::: Records shown :::
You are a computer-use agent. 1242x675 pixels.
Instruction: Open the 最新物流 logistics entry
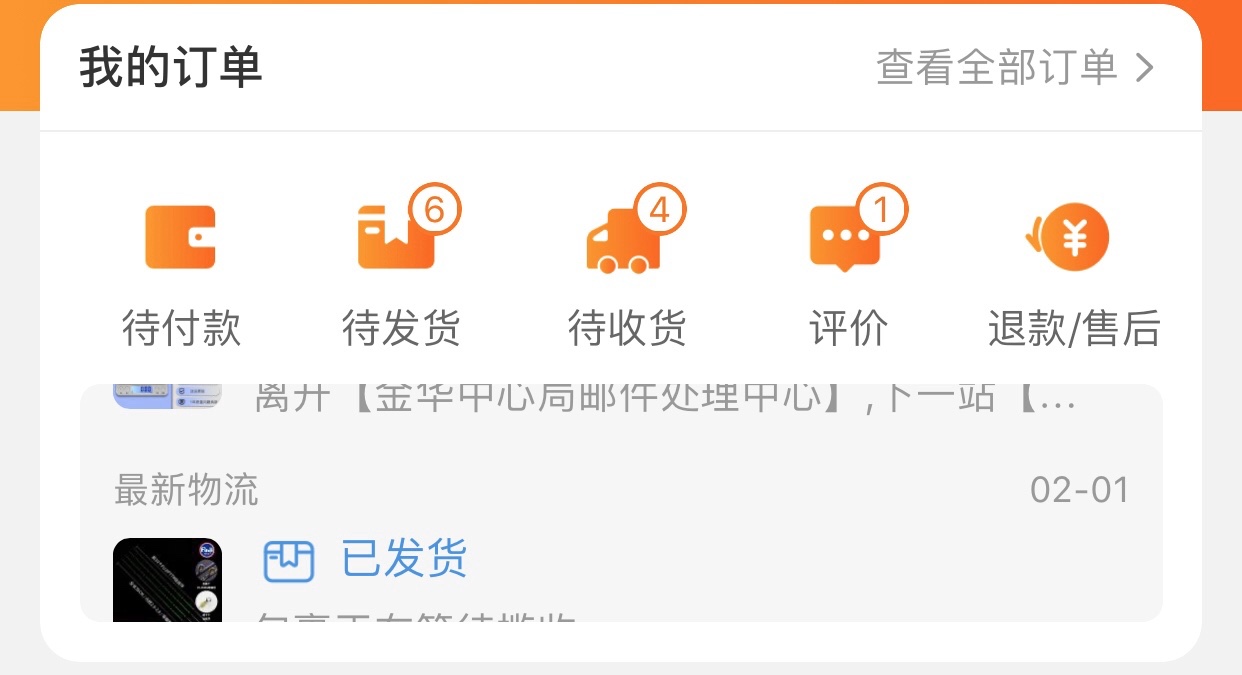(185, 490)
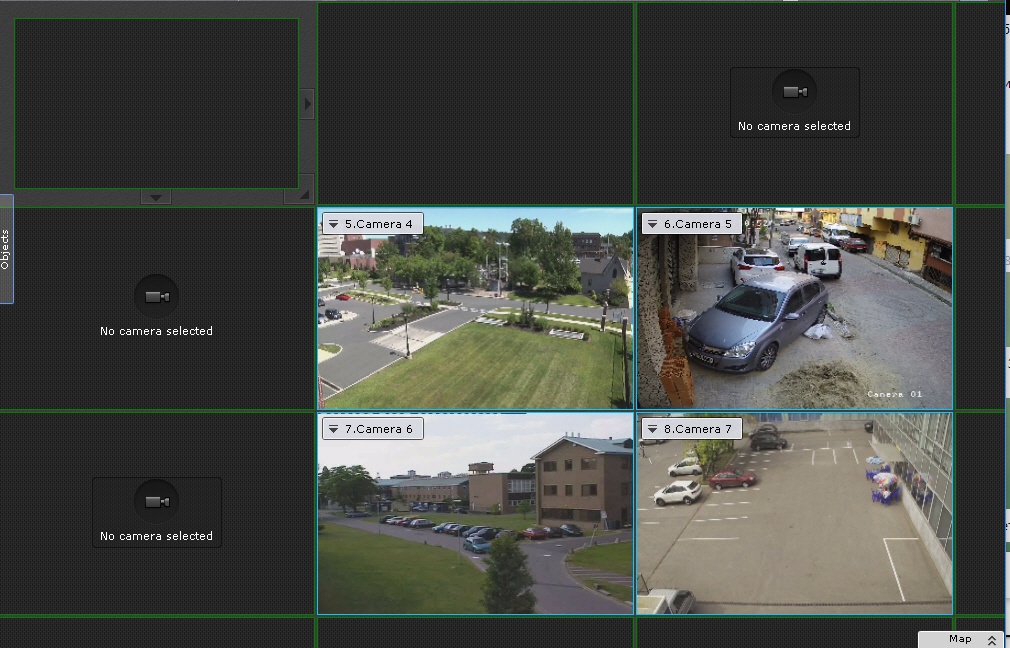
Task: Open the 5.Camera 4 dropdown menu
Action: (x=334, y=224)
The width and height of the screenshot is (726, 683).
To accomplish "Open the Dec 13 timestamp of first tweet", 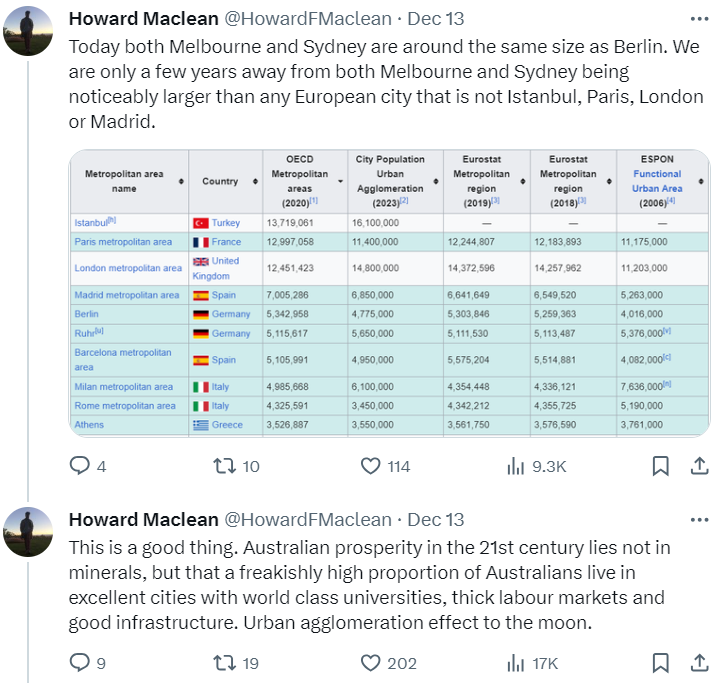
:::
* [Directions]
Reproduce every line above verbatim, leaving out the pictures.

* [Answer to the task]
You are a computer-use agent. 1242x675 pixels.
Instruction: Open the 最新物流 logistics entry
(185, 490)
Task: Open the 5.Camera 4 dropdown menu
Action: (x=334, y=224)
The width and height of the screenshot is (726, 683).
To accomplish "Open the Dec 13 timestamp of first tweet", 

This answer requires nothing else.